Hal Hardin, who was the US Attorney at that time in Nashville, was the person to set the early swearing-in in motion by calling Gov-elect Alexander and suggesting it be done.  Alexander was not inclined to do so because America doesn’t sanction coups and unless both Speaker McWherter, (D) and Lt. Governor Wilder (D) were in favor, he wasn’t inclined to do it.  The unfolding of how they all came together, along with State Attorney Bill Leech, Democrat, is what makes this book so intriguing.

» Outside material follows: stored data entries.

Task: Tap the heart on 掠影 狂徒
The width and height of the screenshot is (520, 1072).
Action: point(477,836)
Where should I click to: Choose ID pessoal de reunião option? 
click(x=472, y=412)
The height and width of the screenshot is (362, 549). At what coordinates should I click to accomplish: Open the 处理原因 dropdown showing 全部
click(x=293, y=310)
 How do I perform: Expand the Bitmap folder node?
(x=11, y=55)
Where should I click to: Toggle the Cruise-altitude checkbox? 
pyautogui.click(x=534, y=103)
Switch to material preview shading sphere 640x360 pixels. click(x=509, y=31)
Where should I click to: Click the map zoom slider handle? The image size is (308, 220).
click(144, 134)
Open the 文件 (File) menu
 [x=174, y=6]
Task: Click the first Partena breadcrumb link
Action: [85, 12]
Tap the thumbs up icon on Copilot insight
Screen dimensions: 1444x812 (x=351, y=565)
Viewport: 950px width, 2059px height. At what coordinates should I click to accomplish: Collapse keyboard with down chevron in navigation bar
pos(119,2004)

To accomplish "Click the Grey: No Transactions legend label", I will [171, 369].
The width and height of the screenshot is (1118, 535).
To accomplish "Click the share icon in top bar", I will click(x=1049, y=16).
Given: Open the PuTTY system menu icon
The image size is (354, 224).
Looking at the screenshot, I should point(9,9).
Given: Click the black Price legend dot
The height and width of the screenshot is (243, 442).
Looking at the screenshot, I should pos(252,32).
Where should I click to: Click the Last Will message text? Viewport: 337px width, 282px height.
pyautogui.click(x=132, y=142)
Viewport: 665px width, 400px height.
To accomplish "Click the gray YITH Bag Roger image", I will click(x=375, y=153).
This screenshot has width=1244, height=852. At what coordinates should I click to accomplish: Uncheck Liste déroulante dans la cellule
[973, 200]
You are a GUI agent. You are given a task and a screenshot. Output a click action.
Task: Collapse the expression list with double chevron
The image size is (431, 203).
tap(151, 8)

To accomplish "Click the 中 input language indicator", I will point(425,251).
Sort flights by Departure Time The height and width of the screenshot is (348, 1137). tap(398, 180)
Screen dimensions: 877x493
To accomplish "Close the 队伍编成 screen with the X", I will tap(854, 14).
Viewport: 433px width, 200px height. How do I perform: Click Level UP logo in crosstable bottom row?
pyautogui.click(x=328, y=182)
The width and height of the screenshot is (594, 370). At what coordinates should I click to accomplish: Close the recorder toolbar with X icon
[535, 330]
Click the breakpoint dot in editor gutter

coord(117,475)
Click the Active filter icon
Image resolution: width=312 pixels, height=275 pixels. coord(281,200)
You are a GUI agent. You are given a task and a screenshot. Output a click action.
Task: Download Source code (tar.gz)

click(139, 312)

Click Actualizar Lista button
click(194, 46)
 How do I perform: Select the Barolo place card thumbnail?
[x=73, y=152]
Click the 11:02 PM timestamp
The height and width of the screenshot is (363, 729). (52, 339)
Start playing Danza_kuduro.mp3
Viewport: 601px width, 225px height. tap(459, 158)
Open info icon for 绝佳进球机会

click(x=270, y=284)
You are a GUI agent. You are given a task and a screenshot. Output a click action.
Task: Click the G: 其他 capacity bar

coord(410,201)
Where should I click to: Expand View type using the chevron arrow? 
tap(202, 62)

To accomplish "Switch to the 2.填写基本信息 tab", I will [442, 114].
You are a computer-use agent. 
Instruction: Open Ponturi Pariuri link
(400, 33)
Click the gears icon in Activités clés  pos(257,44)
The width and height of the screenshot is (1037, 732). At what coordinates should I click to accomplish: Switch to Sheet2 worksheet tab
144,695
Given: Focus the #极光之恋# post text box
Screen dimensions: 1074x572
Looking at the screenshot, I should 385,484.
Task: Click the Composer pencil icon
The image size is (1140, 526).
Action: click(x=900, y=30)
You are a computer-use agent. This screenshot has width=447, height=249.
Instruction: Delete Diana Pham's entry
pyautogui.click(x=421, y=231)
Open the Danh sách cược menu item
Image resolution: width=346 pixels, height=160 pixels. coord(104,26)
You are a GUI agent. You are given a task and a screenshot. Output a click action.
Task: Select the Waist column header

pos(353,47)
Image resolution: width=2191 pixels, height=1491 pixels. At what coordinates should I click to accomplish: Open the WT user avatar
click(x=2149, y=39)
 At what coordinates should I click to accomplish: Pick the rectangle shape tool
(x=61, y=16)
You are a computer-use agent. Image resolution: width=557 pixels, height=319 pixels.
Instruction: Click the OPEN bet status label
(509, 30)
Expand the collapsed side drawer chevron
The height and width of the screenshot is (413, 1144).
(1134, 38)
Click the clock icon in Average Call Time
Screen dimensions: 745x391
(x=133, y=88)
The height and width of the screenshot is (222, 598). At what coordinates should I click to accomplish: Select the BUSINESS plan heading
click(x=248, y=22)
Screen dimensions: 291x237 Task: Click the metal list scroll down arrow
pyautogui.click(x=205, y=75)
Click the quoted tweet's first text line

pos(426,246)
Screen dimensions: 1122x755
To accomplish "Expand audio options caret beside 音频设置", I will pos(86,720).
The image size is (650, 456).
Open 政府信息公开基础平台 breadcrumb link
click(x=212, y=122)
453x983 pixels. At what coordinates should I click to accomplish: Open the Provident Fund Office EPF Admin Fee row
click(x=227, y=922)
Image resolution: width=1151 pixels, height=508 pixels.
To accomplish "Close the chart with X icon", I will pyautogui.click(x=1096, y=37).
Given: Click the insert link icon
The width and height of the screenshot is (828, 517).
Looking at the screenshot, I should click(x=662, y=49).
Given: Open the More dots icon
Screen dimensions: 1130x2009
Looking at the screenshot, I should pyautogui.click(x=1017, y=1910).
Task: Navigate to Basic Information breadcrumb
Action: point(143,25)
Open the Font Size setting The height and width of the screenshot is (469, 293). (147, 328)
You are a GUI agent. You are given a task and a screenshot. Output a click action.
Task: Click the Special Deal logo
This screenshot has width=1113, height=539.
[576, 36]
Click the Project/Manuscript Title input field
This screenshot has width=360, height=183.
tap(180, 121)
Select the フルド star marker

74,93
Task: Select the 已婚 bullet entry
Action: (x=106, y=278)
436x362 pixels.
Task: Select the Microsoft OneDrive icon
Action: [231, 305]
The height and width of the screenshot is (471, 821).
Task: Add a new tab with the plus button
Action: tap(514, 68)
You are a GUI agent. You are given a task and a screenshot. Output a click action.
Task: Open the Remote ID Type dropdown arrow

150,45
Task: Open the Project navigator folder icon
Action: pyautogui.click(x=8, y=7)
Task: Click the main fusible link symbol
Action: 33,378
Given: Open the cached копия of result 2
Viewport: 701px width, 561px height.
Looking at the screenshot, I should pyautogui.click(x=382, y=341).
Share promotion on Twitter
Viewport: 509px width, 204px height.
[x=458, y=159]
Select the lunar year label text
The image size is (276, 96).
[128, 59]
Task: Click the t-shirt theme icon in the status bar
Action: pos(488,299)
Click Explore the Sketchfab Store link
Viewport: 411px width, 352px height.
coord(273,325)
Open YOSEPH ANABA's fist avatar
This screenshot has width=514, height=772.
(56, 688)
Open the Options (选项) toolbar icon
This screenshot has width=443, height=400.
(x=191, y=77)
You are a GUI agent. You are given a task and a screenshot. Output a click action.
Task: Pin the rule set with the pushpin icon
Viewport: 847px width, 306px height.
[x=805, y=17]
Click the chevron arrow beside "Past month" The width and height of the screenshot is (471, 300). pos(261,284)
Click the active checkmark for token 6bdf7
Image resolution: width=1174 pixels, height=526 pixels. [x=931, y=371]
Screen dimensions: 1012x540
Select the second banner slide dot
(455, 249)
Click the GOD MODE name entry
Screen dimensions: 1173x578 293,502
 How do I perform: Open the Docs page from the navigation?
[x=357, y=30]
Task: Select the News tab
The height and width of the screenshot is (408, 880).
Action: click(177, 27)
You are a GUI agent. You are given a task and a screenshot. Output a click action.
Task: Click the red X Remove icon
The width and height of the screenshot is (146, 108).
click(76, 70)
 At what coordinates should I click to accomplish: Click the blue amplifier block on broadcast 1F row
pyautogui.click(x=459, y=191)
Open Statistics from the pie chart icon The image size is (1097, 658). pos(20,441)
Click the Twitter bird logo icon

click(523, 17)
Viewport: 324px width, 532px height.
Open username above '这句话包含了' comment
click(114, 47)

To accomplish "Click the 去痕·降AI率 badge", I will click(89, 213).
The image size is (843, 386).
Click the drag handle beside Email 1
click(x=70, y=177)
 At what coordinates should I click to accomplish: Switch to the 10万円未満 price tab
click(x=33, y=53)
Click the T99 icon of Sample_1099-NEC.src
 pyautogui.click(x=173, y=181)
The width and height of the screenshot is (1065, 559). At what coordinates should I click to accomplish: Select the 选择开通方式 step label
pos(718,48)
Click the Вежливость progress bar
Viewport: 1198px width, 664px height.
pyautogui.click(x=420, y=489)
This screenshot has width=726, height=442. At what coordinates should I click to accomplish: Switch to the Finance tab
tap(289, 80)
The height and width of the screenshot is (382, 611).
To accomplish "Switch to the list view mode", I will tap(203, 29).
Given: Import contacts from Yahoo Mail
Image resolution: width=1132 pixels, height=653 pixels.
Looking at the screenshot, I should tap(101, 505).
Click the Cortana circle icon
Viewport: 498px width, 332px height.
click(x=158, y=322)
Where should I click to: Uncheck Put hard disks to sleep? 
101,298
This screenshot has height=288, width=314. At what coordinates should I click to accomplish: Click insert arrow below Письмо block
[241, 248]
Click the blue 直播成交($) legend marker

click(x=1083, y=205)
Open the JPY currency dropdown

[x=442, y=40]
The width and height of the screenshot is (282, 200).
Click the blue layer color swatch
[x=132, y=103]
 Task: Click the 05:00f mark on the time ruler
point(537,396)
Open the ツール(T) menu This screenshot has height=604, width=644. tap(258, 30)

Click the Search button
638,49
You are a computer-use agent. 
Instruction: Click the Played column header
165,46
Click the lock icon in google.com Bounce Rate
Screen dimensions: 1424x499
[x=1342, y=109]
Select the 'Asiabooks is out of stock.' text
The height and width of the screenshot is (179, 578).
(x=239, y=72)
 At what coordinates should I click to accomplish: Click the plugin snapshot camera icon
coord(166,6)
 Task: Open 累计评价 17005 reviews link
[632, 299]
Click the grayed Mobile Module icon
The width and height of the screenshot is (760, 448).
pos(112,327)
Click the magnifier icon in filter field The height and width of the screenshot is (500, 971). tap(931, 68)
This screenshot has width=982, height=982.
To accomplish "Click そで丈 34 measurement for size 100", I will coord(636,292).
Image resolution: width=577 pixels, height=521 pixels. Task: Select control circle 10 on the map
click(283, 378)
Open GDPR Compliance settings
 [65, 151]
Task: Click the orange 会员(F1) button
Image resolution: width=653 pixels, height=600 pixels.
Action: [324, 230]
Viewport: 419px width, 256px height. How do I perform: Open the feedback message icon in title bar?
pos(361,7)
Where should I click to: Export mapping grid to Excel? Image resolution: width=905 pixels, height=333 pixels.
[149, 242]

I was working as Political Director for the Tennessee State Republican Party and had been involved in all the Republican legislative races.  As luck would have it, I happened to be at the Alexander transition headquarters that Wednesday afternoon when the decision was made to swear Alexander in early.  As I recall events, we got a call from Tom Ingram, Alexander’s campaign manager, to “get down to the Supreme Court” building as soon as possible.  None of us knew what was about to take place but we knew whatever it was, we weren’t going to miss it.

My recollection of the early swearing in was that of a somber affair.  Honey,  Lamar’s wife, and his three children were there, along with Speaker McWherter and Lt. Governor Wilder.  Media who had gotten word crowded in as well.  Tom Ingram, Bill Koch, on the AG’s staff, and a few of us Alexander staffers, were all there and witnesses to the only “coup” that has ever occurred on American soil.

I highly recommend reading Hunt’s “Coup” to be well-versed in our state’s really interesting history.  It may never happen again where partisanship was set aside for the good of the state.  I always admired Speaker McWherter and Lt. Governor Wilder for doing the right thing at the right time.  Wish we had more of that today.